In the letter, The RCP council members said they felt “compelled to speak up” as they work on the front line in the NHS and see patients “waiting longer on lists, on trolleys, in emergency departments and in their homes for the care they need”.

Money must be put into the NHS and social care to relieve the pressures and stop lives being put at risk, they argued, saying the money allocated by the Government was not enough.

“It is essential that we match the demand on health services with the resources to meet it,” they said.

“We understand that the current financial pressures mean difficult choices. We welcome the decision to increase the number of medical students, and the commitment to extra resources for the health service.

“But, frontline staff and managers across health and social care are clear: investment levels are not sufficient to meet current or future patient needs."

"Promises of future investment will not address the very real challenges we face going into 2017: the time to invest is now," they said.

Dr Goddard said the letter aimed to highlight the problems in social care and the NHS, which he noted were absent from the Government’s Autumn Statement.

“People can always do better, that’s what we’re always being told. It’s difficult to pinpoint anything or any particular policy that Mr Hunt has had that has caused any particular problems,” he said.

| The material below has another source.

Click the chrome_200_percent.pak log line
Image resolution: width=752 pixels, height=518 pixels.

“We all accept there isn’t a large amount of money available, and we will continue to work with what little resource we have,” said Dr Goddard, adding he hoped the letter would show people the current NHS “is not affordable in the long term”.

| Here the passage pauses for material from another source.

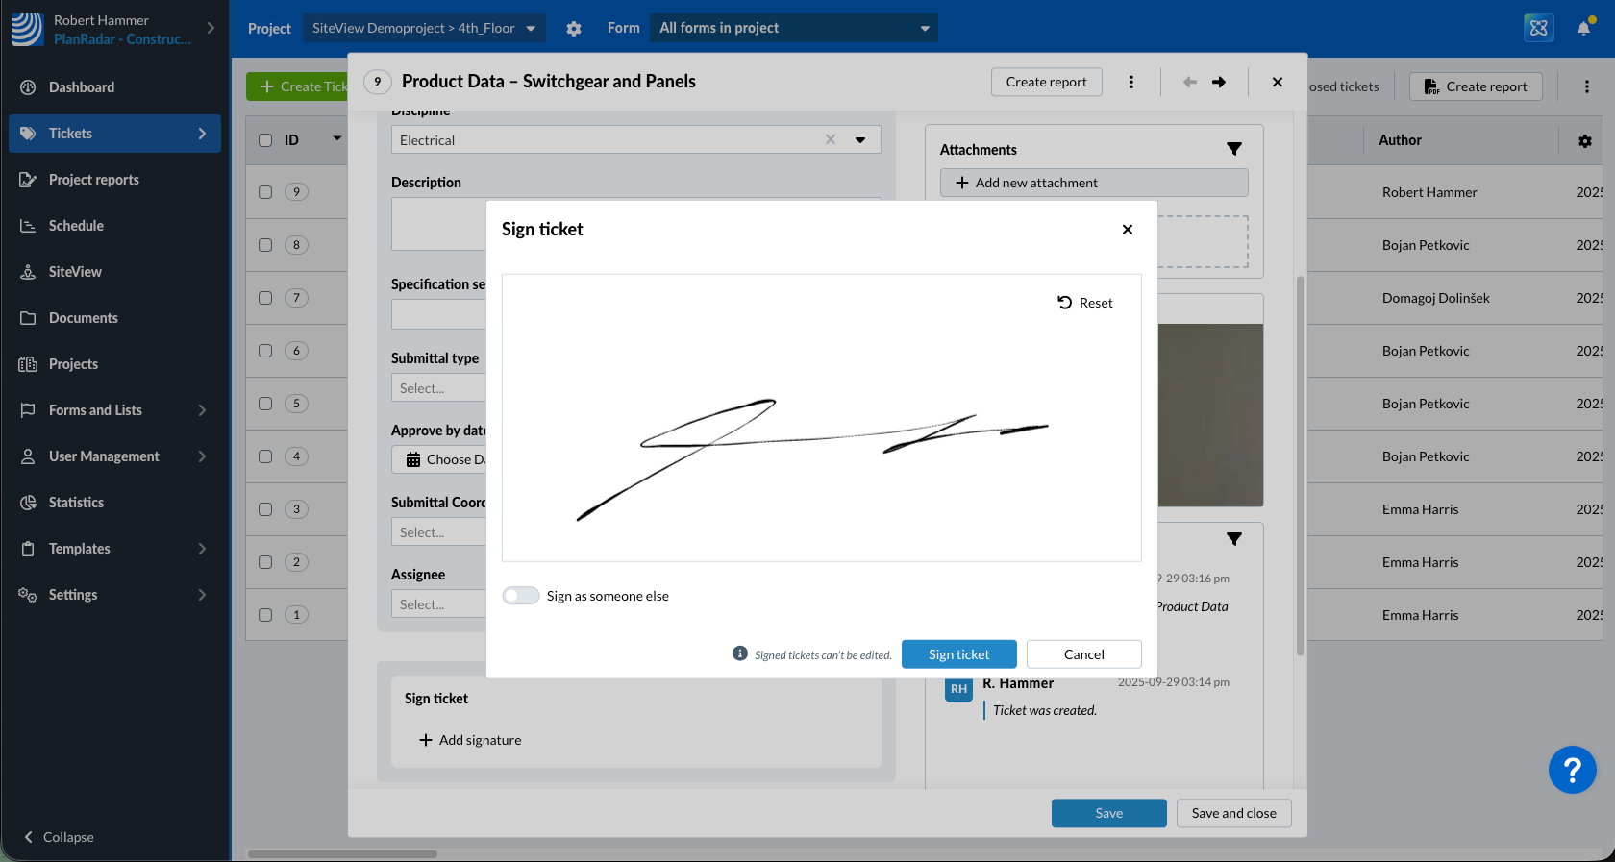Open the help question mark bubble

coord(1572,770)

An ambulance outside an entrance to a hospital Accident and Emergency department

The British Red Cross, which stepped in to help at hospitals in the East Midlands, said the government should take immediate action to “stabilise” the health service after it emerged two patients died on trolleys in the A&E department of Worcestershire Royal hospital last week.

At a conference today, Mr Hunt said some A&Es had “very, very serious problems over Christmas and no one would want to minimise what happened”.

He said while he did not accept the Red Cross’s description of a “humanitarian crisis” in NHS hospitals, the Government needed to take action to prevent that happening again.

“Does that mean that we say that we're not going to do anything about some of the problems that we've had over the last couple of weeks? Absolutely not.

“I think those problems are unacceptable. I think some of them... extremely distressing and worrying.

“And, of course, we need to take action to try and prevent that happening again.”

Shadow Health Minister Jon Ashworth called the RCP’s letter a “stark warning”of the strain the NHS is under.

“The NHS is underfunded and over stretched,” he said. “Patients deserve better and Theresa May must now come forward with a plan to properly fund our NHS and social care system”

A Department of Health spokesperson said: “We know the NHS is facing increasing demand from an ageing population but this makes building a safer healthcare system more urgent, not less.

“Since just last year, we have 3,100 more nurses and 1,600 more doctors. We’re also joining up health and social care for the first time and investing £10bn to fund the NHS's own plan to transform services and relieve pressure on hospitals.”